After over 7 million views on the YouTube music platform  ‘Colors’ with ‘Mother May I Sleep With Danger?’, the 20 year old, up and coming songstress, Joy Crookes has dominated my Spotify playlist with her new EP, Perception.

Named as one of the The Guardian’s ‘One To Watch‘, Joy Crookes is a soulful storyteller with Bangladeshi-Irish heritage living in South London. Joy’s music and visuals embody her dual identity as well as her down-to-earth, friendly and assertive nature.

Hints of Joy’s eclectic musical taste can be found across the Perception EP which covers multiple genres, from R’n’B and Jazz to Rap and Grime. For example, in ‘No Hands’, Joy takes the jazzy, soulful route to explain how to maintain independence in a relationship, whereas, ‘Hurts’, which was performed at Radio 1’s Big Weekend, has tones of the grime genre.

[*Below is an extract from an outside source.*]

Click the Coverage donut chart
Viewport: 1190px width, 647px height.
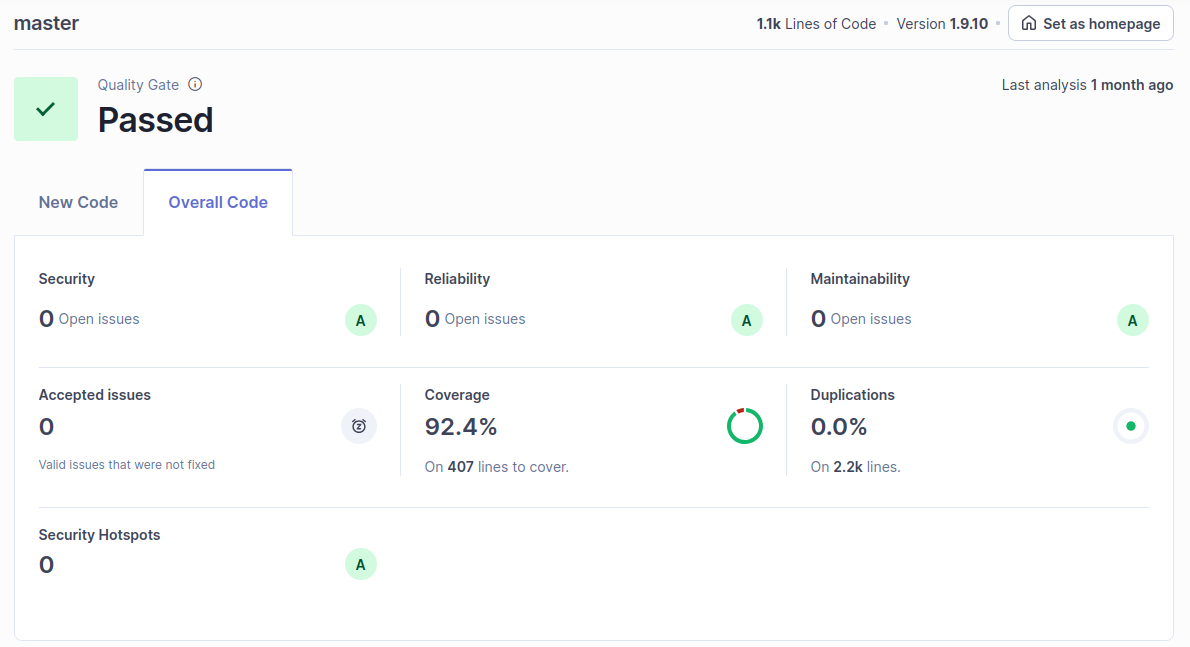(745, 426)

A personal favourite has to be ‘London Mine’, which was written during the Windrush scandal. Joy responds to the treatment of immigrants and counteracts their negative stereotypes, celebrating London’s multiculturalism: “Bangla noise on brick lane/ That’s the sound of my home/ Ay Mami Que Haces?”.

Joy presents her faithfulness to the city in the line, “I’m never gonna give you up”, which is supported by her passionate vocals and raw, refreshing London accent.

Joy’s vocal comparison to Amy Winehouse is clear in ‘Since I Left You’. The song takes a hopeless romantic tone, like much of Winehouse’s music, and expresses the tragedy, rather than a celebration, of love. Not only does Joy show intense emotion in the music video for ‘Since I Left You’, she also embraces her Bengali culture.

The video’s director, Leonn Ward, who specialises in capturing vibrant intimacy, puts Joy’s individual style first with flamboyant colours which actively contrast with the melancholic mood of the overall video.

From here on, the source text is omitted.